- **What to work on**: The answer must be a word-for-word copy of the records below, with every picture left out.

(Records for the task begins)

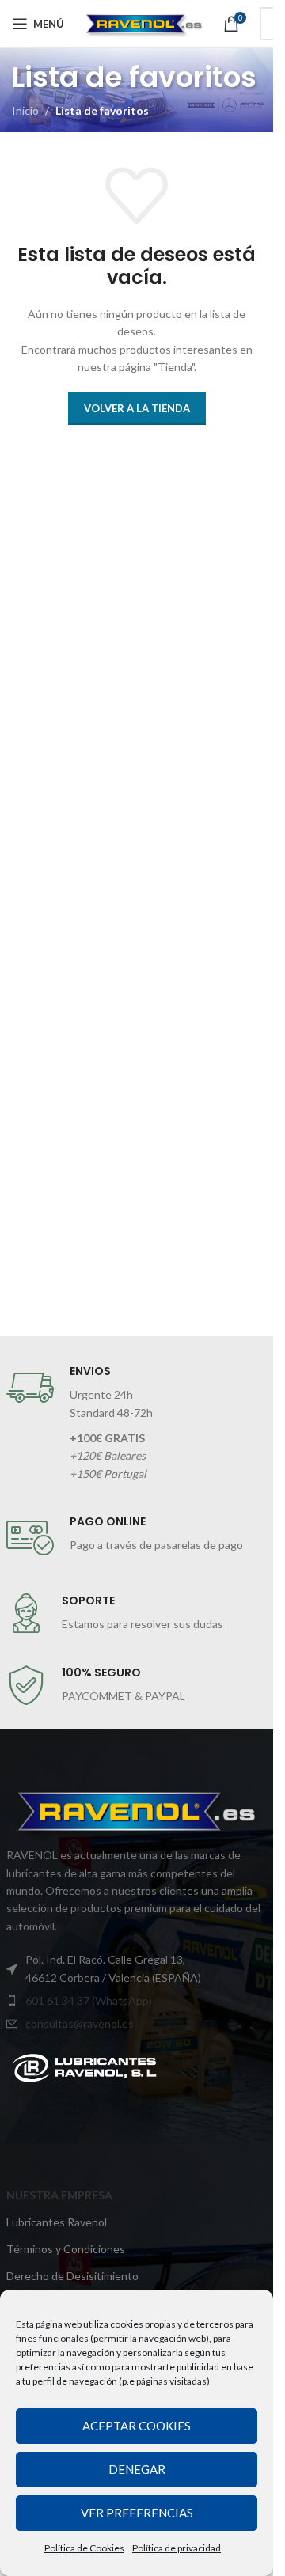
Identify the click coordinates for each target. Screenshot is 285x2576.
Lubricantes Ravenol (56, 2222)
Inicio (25, 110)
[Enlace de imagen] (84, 2066)
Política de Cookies (84, 2548)
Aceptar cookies (136, 2426)
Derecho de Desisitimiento (72, 2275)
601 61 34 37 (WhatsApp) (88, 2000)
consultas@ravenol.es (79, 2023)
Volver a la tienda (137, 408)
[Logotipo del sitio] (143, 22)
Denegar (136, 2469)
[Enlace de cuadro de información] (137, 1423)
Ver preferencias (137, 2513)
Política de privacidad (176, 2548)
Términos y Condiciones (65, 2249)
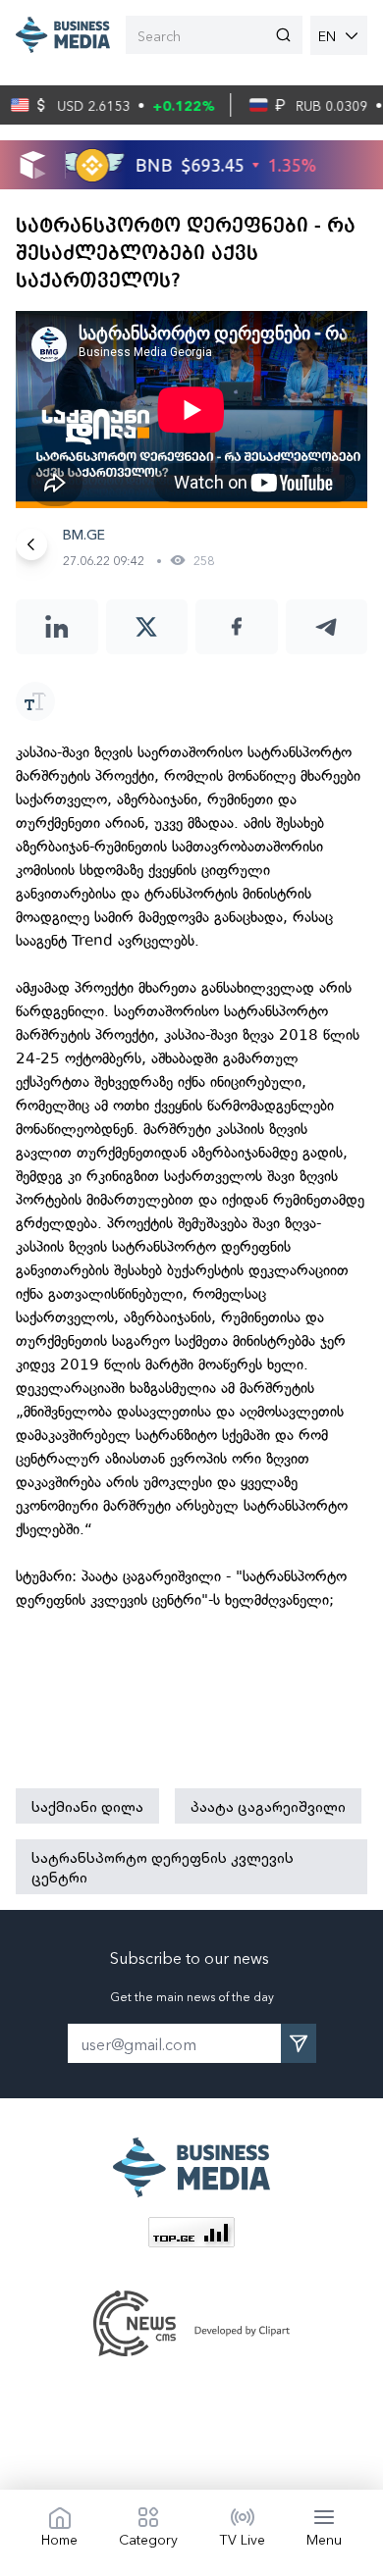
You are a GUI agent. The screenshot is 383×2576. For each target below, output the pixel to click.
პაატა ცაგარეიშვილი (268, 1806)
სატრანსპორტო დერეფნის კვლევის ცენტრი (162, 1866)
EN (327, 35)
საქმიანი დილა (87, 1806)
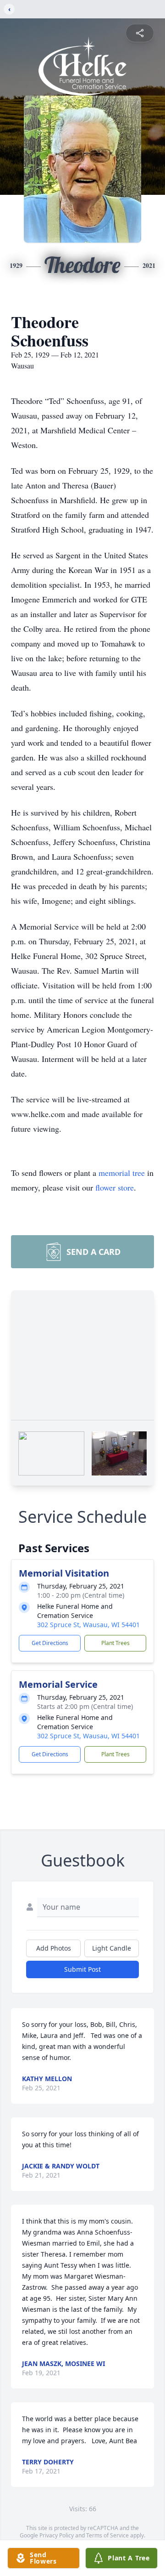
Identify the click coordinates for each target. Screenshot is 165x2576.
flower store (114, 1187)
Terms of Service (107, 2535)
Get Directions (50, 1643)
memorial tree (122, 1172)
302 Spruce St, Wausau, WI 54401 (88, 1624)
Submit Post (82, 1969)
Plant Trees (115, 1643)
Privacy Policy (56, 2535)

(Records for the task ends)

- **Problem solution**:
Identify the click coordinates for each target. Screenshot is 285x2576.
Lubricantes Ravenol (56, 2222)
Inicio (25, 110)
[Enlace de imagen] (84, 2066)
Política de Cookies (84, 2548)
Aceptar cookies (136, 2426)
Derecho de Desisitimiento (72, 2275)
601 61 34 37 (WhatsApp) (88, 2000)
consultas@ravenol.es (79, 2023)
Volver a la tienda (137, 408)
[Logotipo del sitio] (143, 22)
Denegar (136, 2469)
[Enlace de cuadro de información] (137, 1423)
Ver preferencias (137, 2513)
Política de privacidad (176, 2548)
Términos y Condiciones (65, 2249)
You are a GUI agent. The screenshot is 383×2576. For each target below, output the pixel to click.
პაატა ცაგარეიშვილი (268, 1806)
სატრანსპორტო დერეფნის კვლევის ცენტრი (162, 1866)
EN (327, 35)
საქმიანი დილა (87, 1806)
Identify the click coordinates for each target. Screenshot is 165x2576.
flower store (114, 1187)
Terms of Service (107, 2535)
Get Directions (50, 1643)
memorial tree (122, 1172)
302 Spruce St, Wausau, WI 54401 (88, 1624)
Submit Post (82, 1969)
Plant Trees (115, 1643)
Privacy Policy (56, 2535)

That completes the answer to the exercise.